Le président zimbabwéen Robert Mugabe a déclaré que le second tour de l'élection serait maintenu en dépit du retrait de la course du chef de l'opposition Morgan Tsvangirai, avant de déclarer être prêt à des négociations après le second tour de l'élection, selon le quotidien d'Etat The Herald.

"L'élection aura lieu vendredi en accord avec nos lois et notre Constitution", a déclaré à l'AFP le ministre de la Justice Patrick Chinamasa. "Tout retrait de candidature est nul et non avenu", a ajouté le ministre, affirmant que le retrait du leader de l'opposition aurait dû intervenir au moins 21 jours avant le premier tour, le 29 mars.

Le chef du Mouvement pour le changement démocratique (MDC) avait renoncé dimanche à participer au scrutin face au chef de l'Etat Robert Mugabe, 84 ans et au pouvoir depuis l'indépendance en 1980, face à une "orgie de violences" orchestrées par le régime.

Le Conseil de sécurité de l'ONU a condamné lundi à l'unanimité la campagne de violence contre l'opposition et "le comportement du gouvernement qui a dénié à ses opposants politiques le droit de faire librement campagne".
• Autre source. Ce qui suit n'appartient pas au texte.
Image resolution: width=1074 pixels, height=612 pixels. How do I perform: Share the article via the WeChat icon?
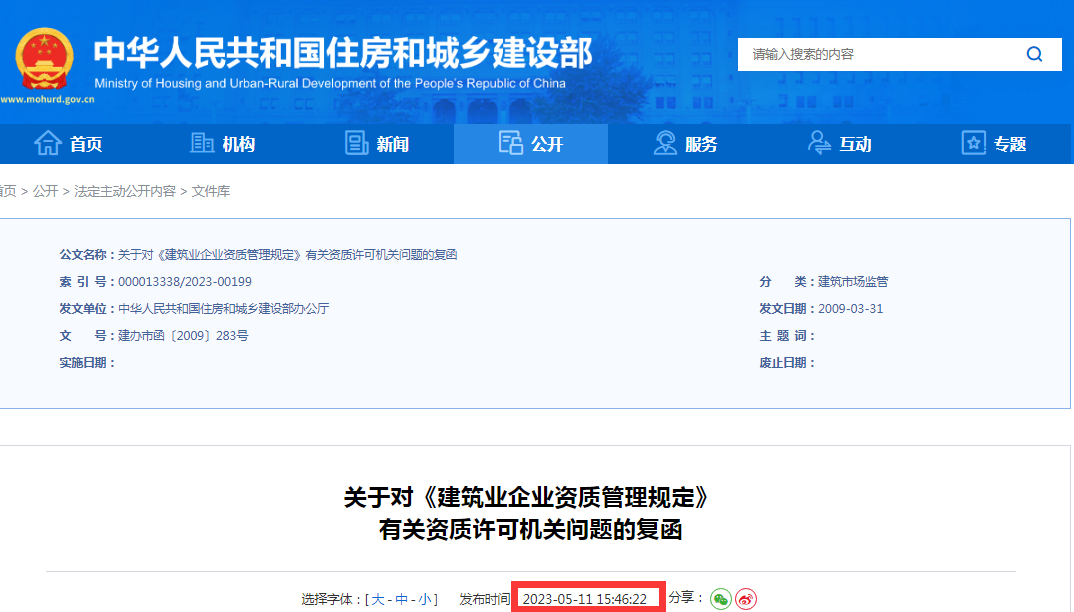[720, 598]
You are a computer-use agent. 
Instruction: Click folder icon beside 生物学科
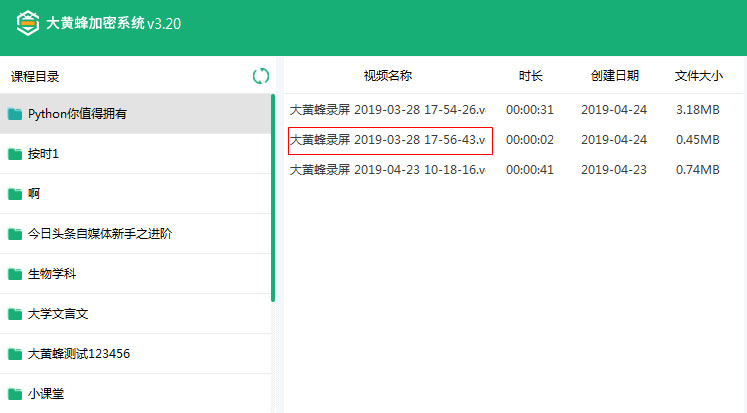[14, 274]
Le leader de l'opposition est réfugié depuis la nuit de dimanche à lundi à l'ambassade des Pays-Bas à Harare, qu'il quittera "dès qu'(il sera) sûr que (sa) sécurité est assurée", a-t-il dit à l'AFP mardi.

Dans un commentaire publié mercredi par le Guardian, M. Tsvangirai a évoqué l'envoi d'une force militaire. "Nous ne voulons pas de conflit armé, mais les peuples du Zimbabwe ont besoin que l'indignation exprimée par les leaders mondiaux soient accompagnés par la rectitude morale d'une force militaire", a-t-il écrit au quotidien britannique.

"Une telle force aurait pour rôle le maintien de la paix, pas celui de fauteurs de troubles", a-t-il ajouté.

Morgan Tsvangirai mise sur la communauté internationale pour faire plier le président Mugabe depuis la défaite du régime aux élections générales du 29 mars.

Le régime, qui selon les analystes craint de perdre tout semblant de légitimité si l'élection est annulée, reste sourd aux pressions internationales.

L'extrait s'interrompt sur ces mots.